During his shifts, blueliners can crash down without worry and opponents sputter out of the gate.
And that’s merely the first layer of Suzuki’s defensive presence. When you manage to access the OZ, he helps the Habs wrestle the puck away below the goal line. The puck-carrier’s posture and space inform his decision to double-team them down low without compromising the guts of the ice. Here’s an exemplary display vs. the Sharks:
Noah Dobson (MTL 53) begins this sequence in retrieval, scanning for options while feeling F2 Collin Graf’s (SJ 51) incoming pressure. He needs a target, so Suzuki posts up a few feet away for a potential pop pass. In case the puck squirts loose, his proximity should also prevent San Jose from moving it into good ice.
Graf does well to turn the dish into a giveaway before Dobson pins him to the boards:
The moment Graf claims possession, Suzuki sinks deeper for support and shades toward the crease to safeguard against a quick slot pass.
Time for a posture check. Since Dobson has stapled the Sharks winger to the boards (no range of motion whatsoever), Suzuki has the green light to tip the numbers in Montreal’s favor:
Given Dobson’s outside leverage and Suzuki’s decision to inch inside vs. a vulnerable puck-carrier, Will Smith (SJ 2) is blocked off. The center swipes the puck to Mike Matheson (MTL 8) and shifts his focus to the Habs’ zone exit:
Once again, Smith ends up in no man’s land (between an already-covered Caufield and Matheson), granting the LD room to hit Suzuki in the strong-side dot lane:
Thanks to the center’s instincts, a fumbled retrieval becomes a clean breakout:
Not sexy by any stretch. Precise. Reliable. He’s a seamless extension of Montreal’s matchup pairing, holding Dobson and Matheson’s hands every step of the way to escape a sketchy situation and tilt the ice back toward the Sharks’ cage.

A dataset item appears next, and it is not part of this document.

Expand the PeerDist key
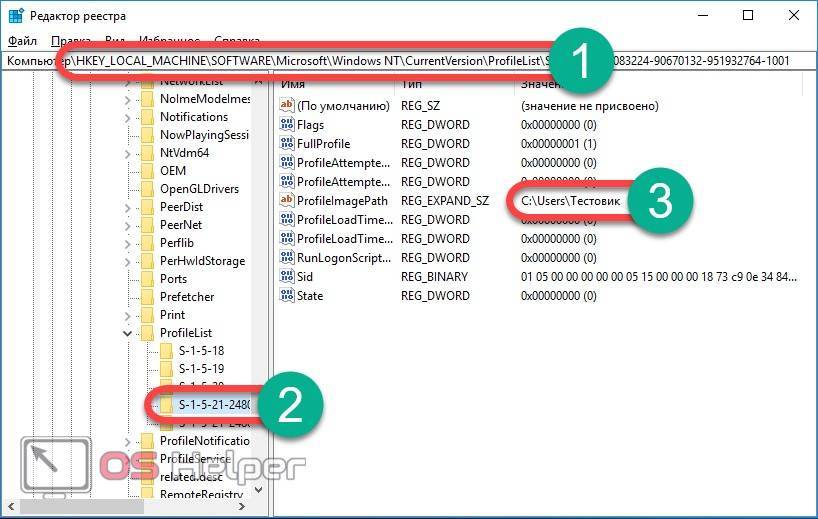Screen dimensions: 818x519 127,207
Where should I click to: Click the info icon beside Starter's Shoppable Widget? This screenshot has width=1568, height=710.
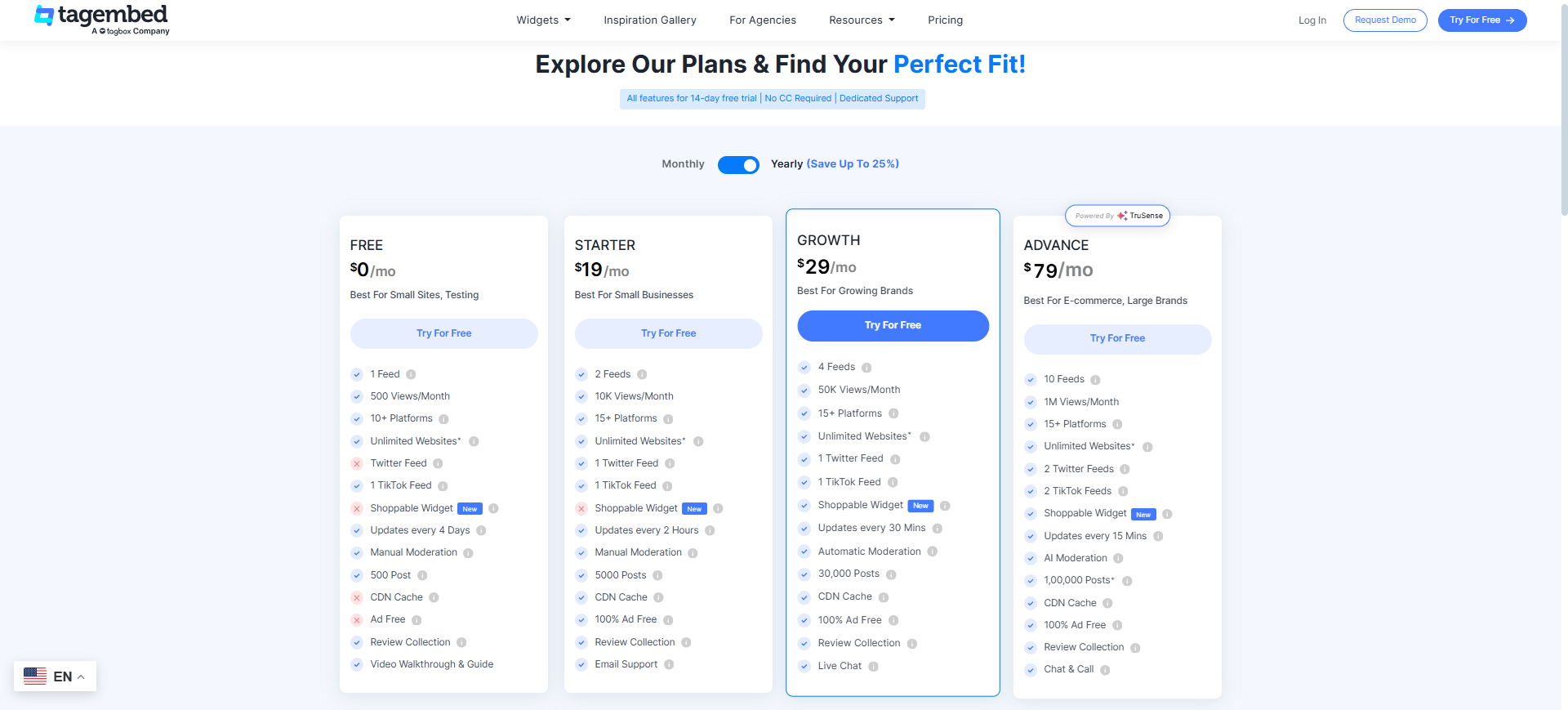pyautogui.click(x=719, y=508)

This is the stuff of coach’s dreams.
It speaks to a broader theme too. Regardless of where he’s located on the ice, Suzuki’s recognition of when to engage with his stick is superb. Like an expert ring-cutter, he’ll latch onto his counterpart’s hip and usher them to the wall to shrink their real estate and spike his odds of puck contact. His telescopic vision susses out chances to pounce on his teammate’s marks as well. Turn your back to him for a second, and he’ll make a beeline for the biscuit:
Top-six forwards want defenders to lunge at them. Blink first, and they possess the skill to make you pay. Montreal’s 1C undermines this pattern through his patience and opportunism. You keep waiting on him to attack, yet he only grows aggressive once you no longer have eyes on him or his angling has stacked the deck. He defends on his terms.
Finally, there’s his ace in the hole: hockey IQ.

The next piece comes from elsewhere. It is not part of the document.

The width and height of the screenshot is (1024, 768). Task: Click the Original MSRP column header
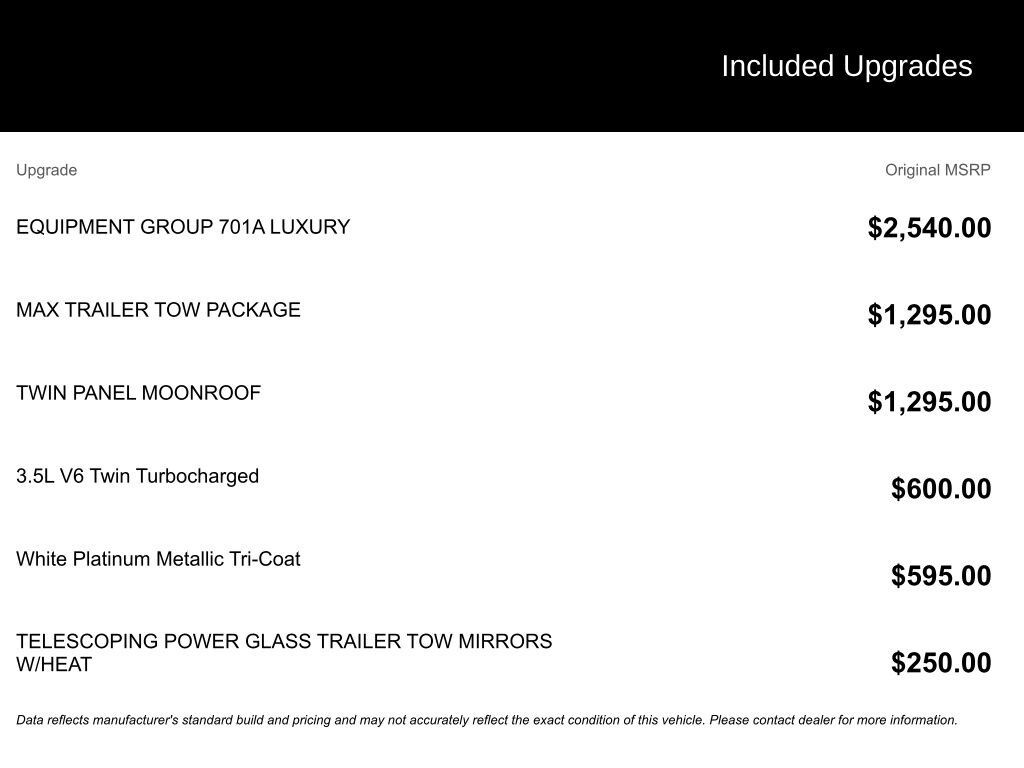point(937,170)
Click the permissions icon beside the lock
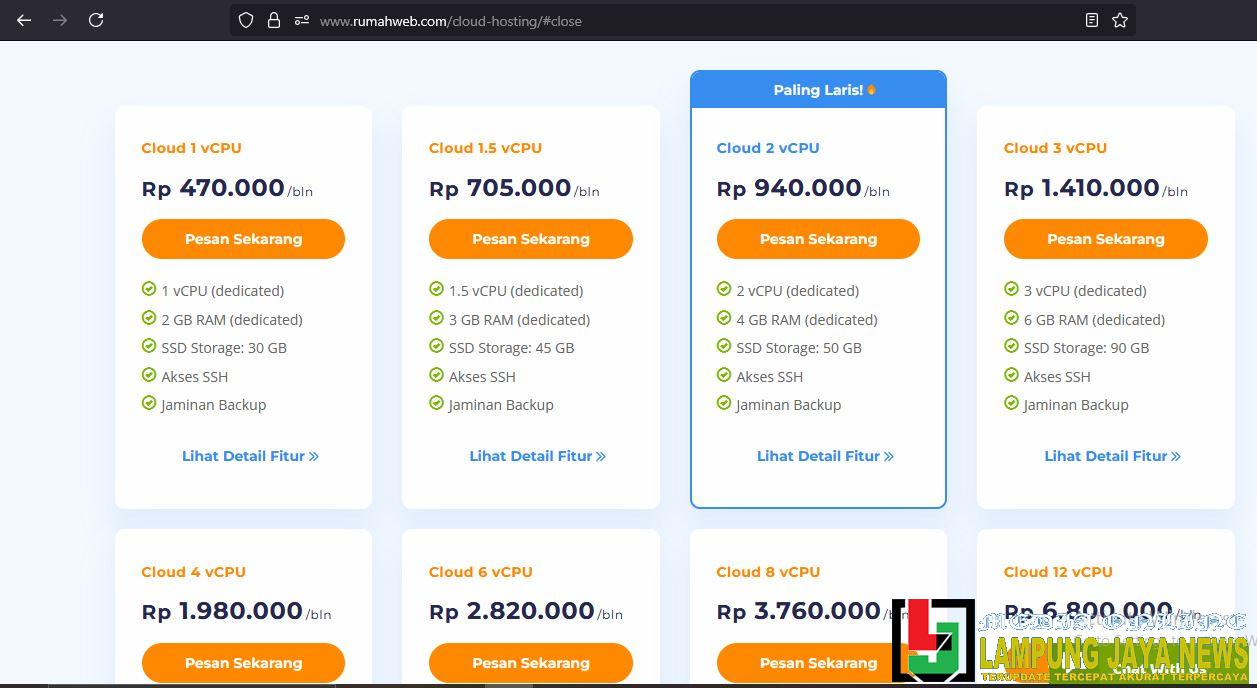Image resolution: width=1257 pixels, height=688 pixels. 300,20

I hate to bring up boxing again—not really—but there’s an old adage that suggests you need to master the fundamentals before you can start breaking from them. That’s why high-caliber pros abandon “correct” technique (e.g. guard down, circling toward the opponent’s rear hand, lead foot inside) from time to time. They’re such practiced fighters that they know what they can get away with and what might trick their foes.

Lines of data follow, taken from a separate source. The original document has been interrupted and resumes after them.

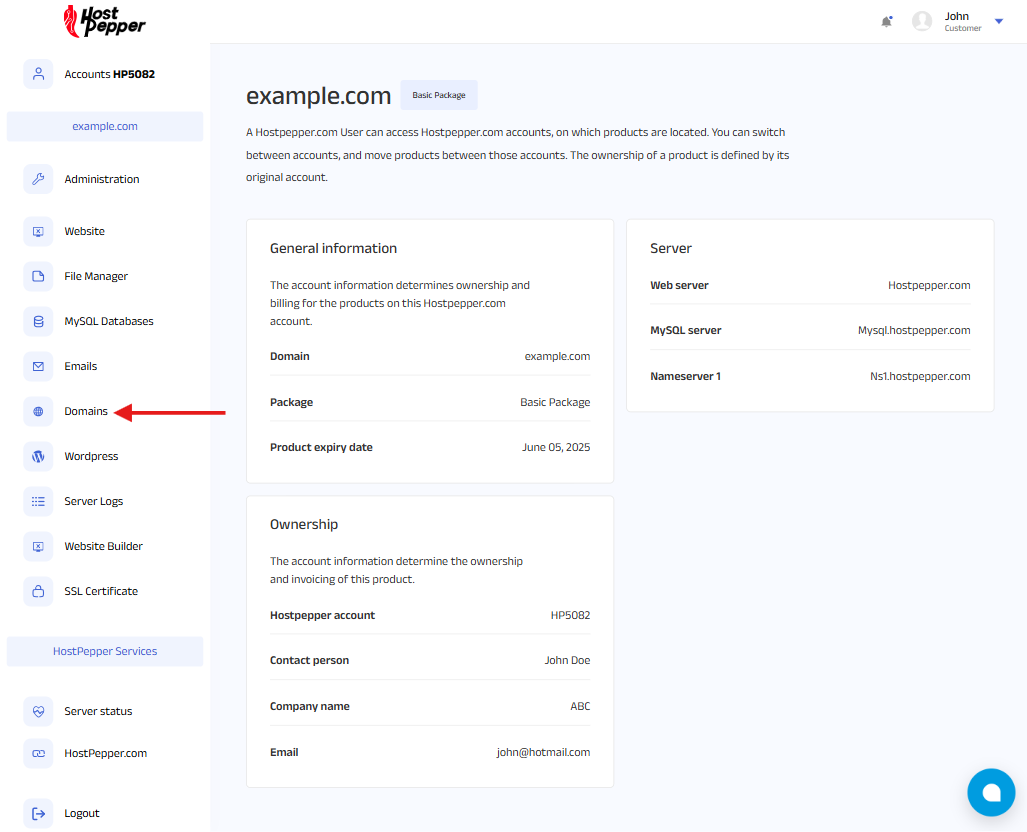Click the Logout icon in sidebar
The image size is (1027, 832).
pos(38,813)
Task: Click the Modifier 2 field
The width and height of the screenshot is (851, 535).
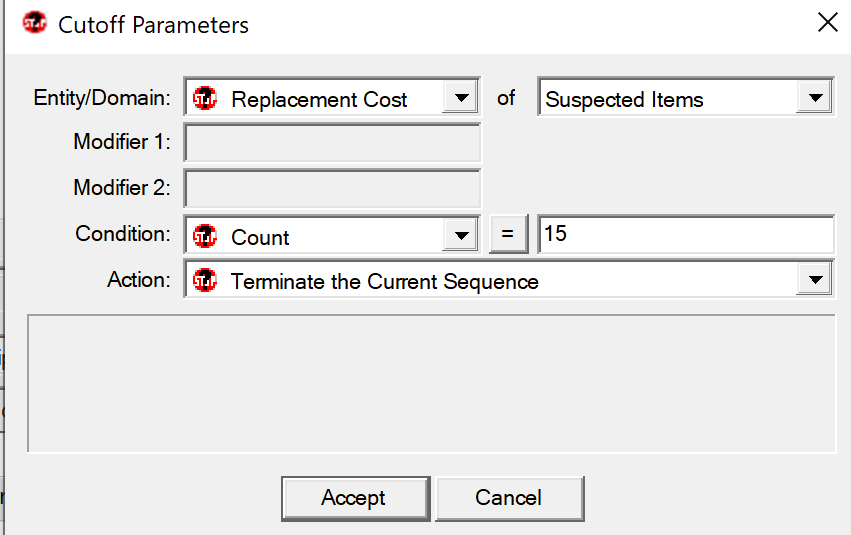Action: pos(332,189)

Suzuki is a similarly educated defender who’ll ditch the textbook every now and then to gain the upper hand:
Winnipeg attempts to run a rub route vs. the Habs’ high man-to-man coverage. However, Mark Scheifele (WPG 55) drops the puck well before Suzuki is committed, allowing Montreal’s center to swap his responsibility (trailing Scheifele) for Matheson’s (Kyle Connor, WPG 81). The Jets’ scissor action therefore goes nowhere fast.
One of the most common mistakes in rush defense is allocating too many bodies to the puck. Suzuki pretends to commit that mistake (watch his route) in hopes of baiting an east-west pass from Patrick Kane (DET 88). The winger obliges, and Suzuki peels off at the last second to defuse the danger.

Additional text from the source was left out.